From a letter to the Romans by Saint Ignatius of Antioch, bishop and martyr

The delights of this world and all its kingdoms will not profit me. I would prefer to die in Jesus Christ than to rule over all the earth. I seek him who died for us, I desire him who rose for us. I am in the throes of being born again. Bear with me, my brothers; do not keep me from living, do not wish me to die. I desire to belong to God; do not give me over to the world, and do not seduce me with perishable things. Let me see the pure light; when I am there, I shall be truly a man at last. Let me imitate the sufferings of my God. If anyone has God in him, let him understand what I want and have sympathy for me, knowing what drives me on.

The prince of this world would snatch me away and destroy my desire to be with God. So let none of you who will be there give him help; side rather with me, that is, with God. Do not have Jesus Christ on your lips and the world in your hearts. Give envy no place among you. And if, when I get there, I should beg for your intervention, pay no attention to me; no, believe instead what I am writing to you now. For I write to you while I yet live, but I long for death. My earthly desires have been crucified, and there no longer burns in me the love of perishable things, but a living water speaks within me, saying: “Come to the Father.”
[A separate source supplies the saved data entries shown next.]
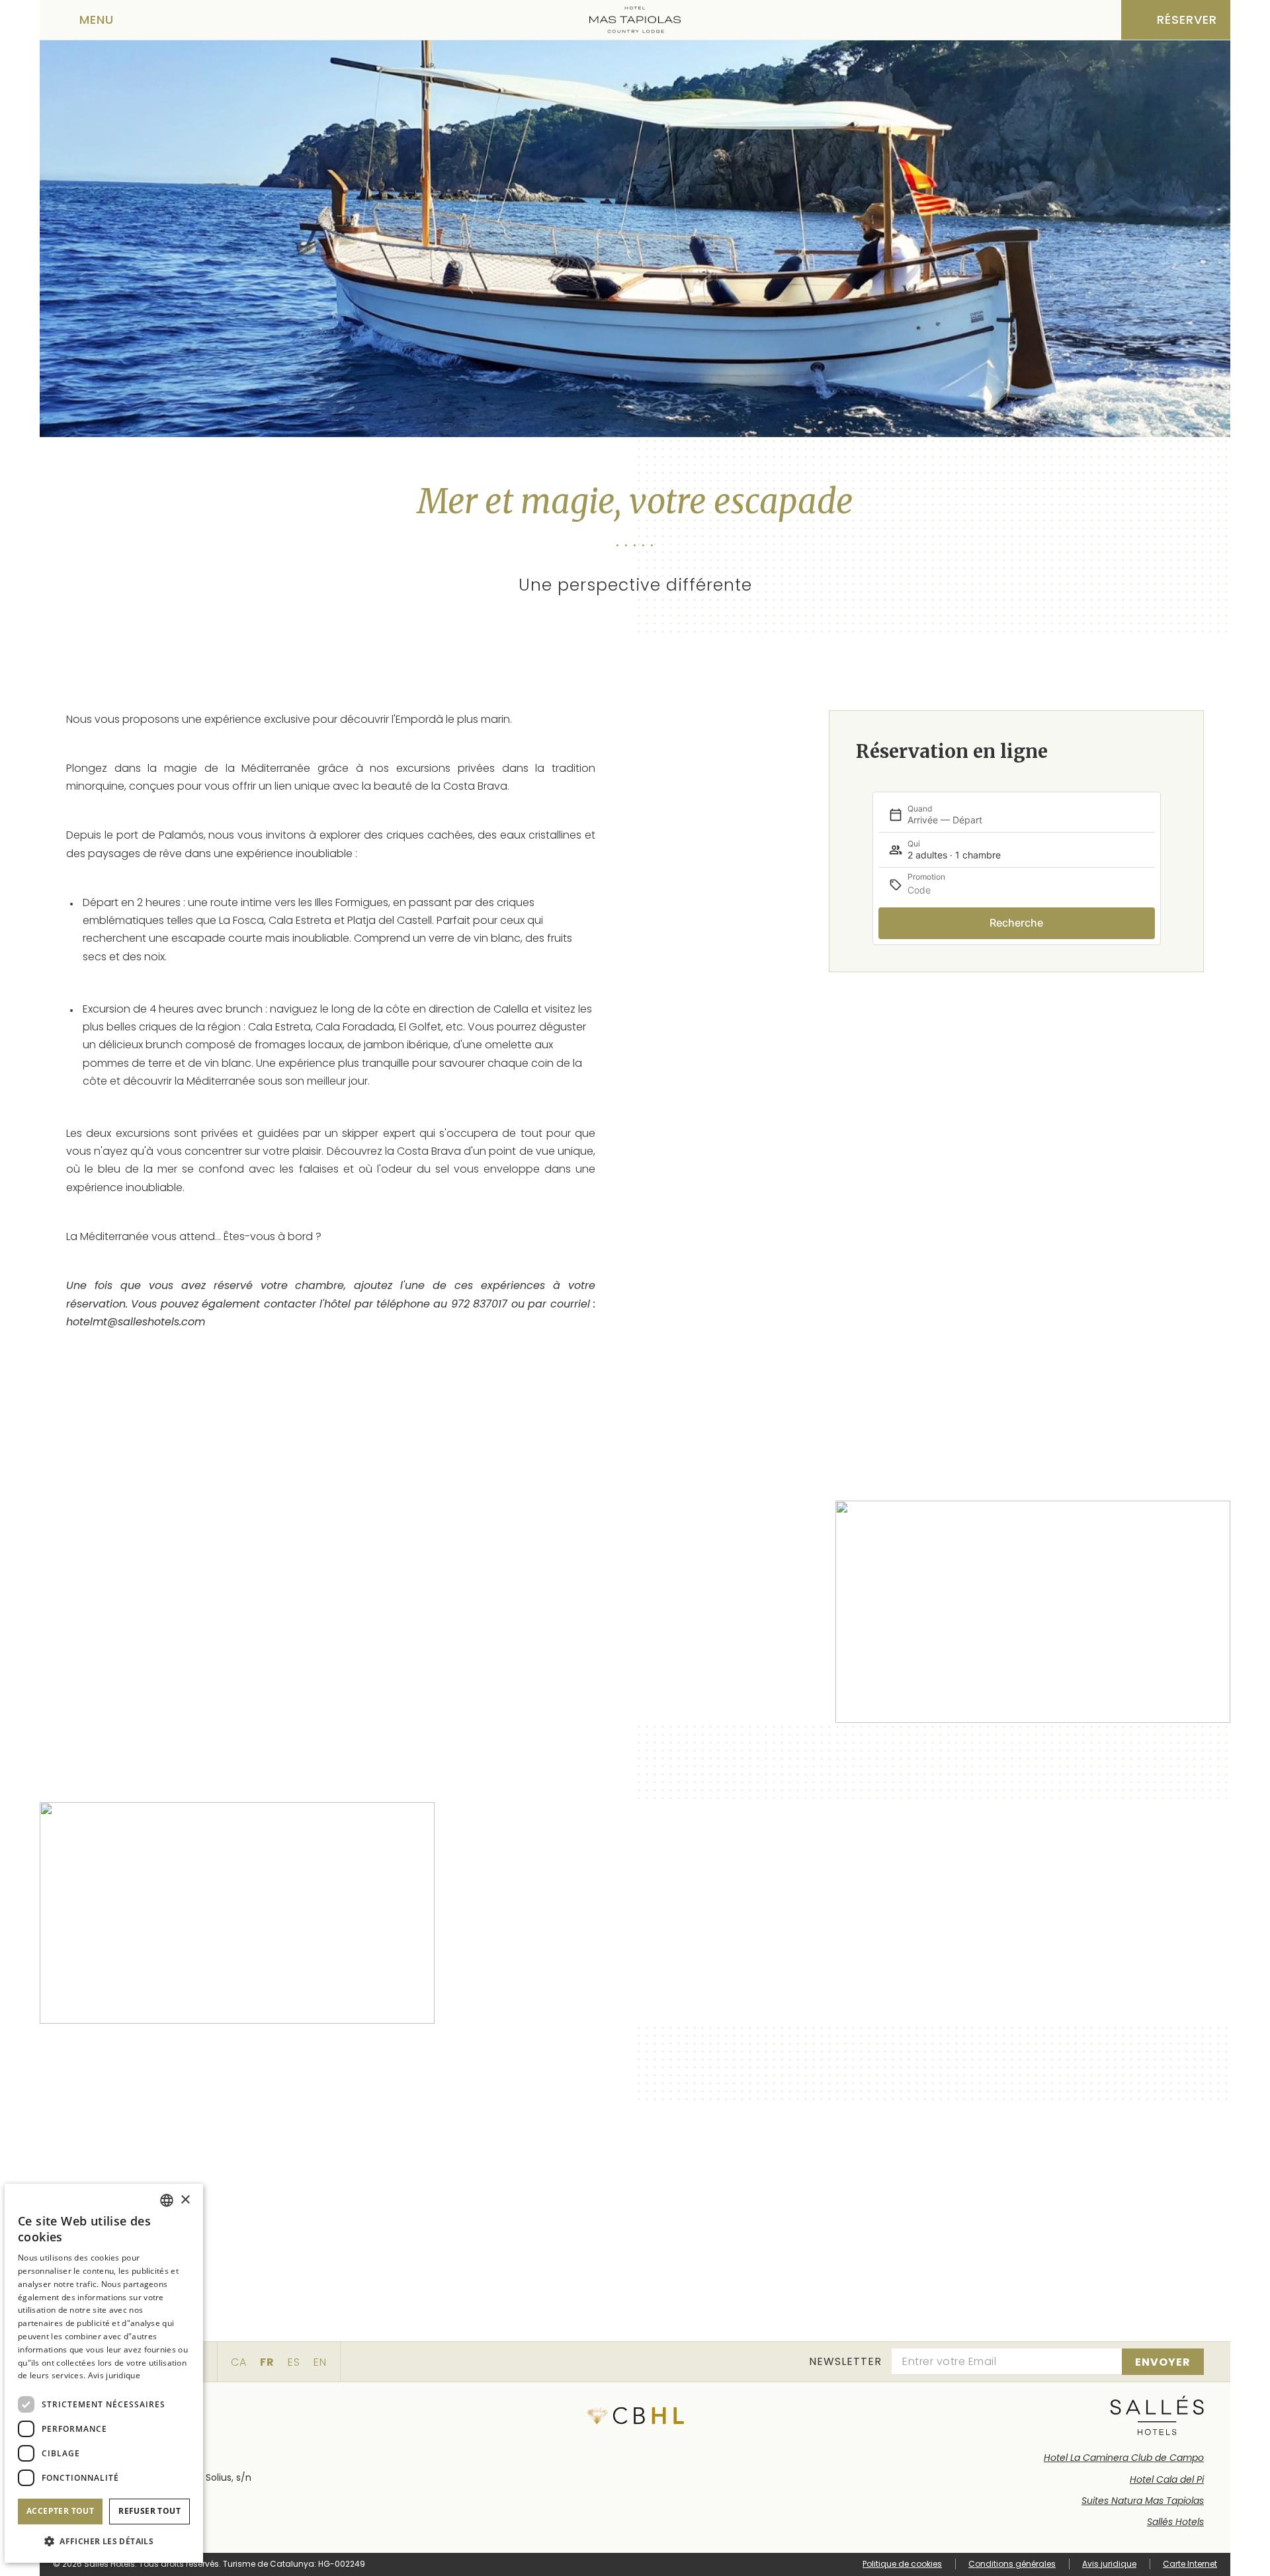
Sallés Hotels (1175, 2521)
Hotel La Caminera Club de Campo (1124, 2457)
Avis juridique (1109, 2563)
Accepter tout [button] (60, 2510)
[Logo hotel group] (1157, 2415)
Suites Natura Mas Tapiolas (1142, 2500)
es (294, 2362)
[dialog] (104, 2373)
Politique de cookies (902, 2563)
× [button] (185, 2200)
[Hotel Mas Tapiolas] (634, 20)
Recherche (1016, 922)
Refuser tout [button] (149, 2510)
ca (239, 2362)
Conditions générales (1012, 2563)
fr (267, 2362)
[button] (104, 2541)
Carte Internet (1190, 2563)
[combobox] (166, 2200)
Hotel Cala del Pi (1167, 2479)
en (320, 2362)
I take no delight in corruptible food or in the pleasures of this life. I want the bread of God, which is the flesh of Jesus Christ, who was David’s seed, and for drink I want his blood, the sign of his imperishable love.

I no longer wish to live, as men count life. And I shall have my way, if you wish it so. Wish it, then, so that you too may have God’s favor. With these few words I beg you to believe me. Jesus Christ will make plain to you the truth of what I say; he is the true voice that speaks the Father’s truth. Pray for me that I may reach my goal. I have written to you not prompted by merely human feelings and values, but by God’s purpose for me. If I am to suffer, it will be because you loved me well; if I am rejected, it will be because you hated me. Remember in your prayers the church of Syria: it now has God for its shepherd instead of me. Jesus Christ alone will be its bishop, along with your love. For myself, I am ashamed to be counted among its members, for I do not deserve it, being the least of all, born out of due time. Yet, if I attain to God, by his mercy I shall be something. I greet you from my heart, and so do the churches that have welcomed me in love not as a mere passerby but as the representative of
Jesus Christ. Yes, even the churches that were not on my route humanly speaking, though spiritually on the same journey, were there to meet me in city after city.

I have fought the good fight

I just want to share with you a homily by Saint John Chrysostom

Though housed in a narrow prison, Paul dwelt in heaven. He accepted beatings and wounds more readily than others reach out for rewards. Sufferings he loved as much as prizes; indeed he regarded them as his prizes, and therefore called them a grace or gift. Reflect on what this means. To depart and be with Christ was certainly a reward, while remaining in the flesh meant struggle. Yet such was his longing for Christ that he wanted to defer his reward and remain amid the fight; those were his priorities.  

Now, to be separated from the company of Christ meant struggle and pain for Paul; in fact, it was a greater affliction than any struggle or pain would be. On the other hand, to be with Christ was a matchless reward. Yet, for the sake of Christ, Paul chose the separation.

But, you may say: “Because of Christ, Paul found all this pleasant.” I cannot deny that, for he derived intense pleasure from what saddens us. I need not think only of perils and hardships. It was true even of the intense sorrow that made him cry out: Who is weak that I do not share the weakness? Who is scandalized that I am not consumed with indignation?

I urge you not simply to admire but also to imitate this splendid example of virtue, for, if we do, we can share his crown as well.

Are you surprised at my saying that if you have Paul’s merits, you will share that same reward? Then listen to Paul himself: I have fought the good fight, I have run the race, I have kept the faith. Henceforth a crown of justice awaits me, and the Lord, who is a just judge, will give it to me on that day – and not to me alone, but to those who desire his coming. You see how he calls all to share the same glory?

Now, since the same crown of glory is offered to all, let us eagerly strive to become worthy of these promised blessings.

In thinking of Paul we should not consider only his noble and lofty virtues or the strong and ready will that disposed him for such great graces. We should also realize that he shares our nature in every respect. If we do, then even what is very difficult will seem to us easy and light; we shall work hard during the short time we have on earth and someday we shall wear the incorruptible, immortal crown. This we shall do by the grace and mercy of our Lord Jesus Christ, to whom all glory and power belongs now and always through endless ages. Amen.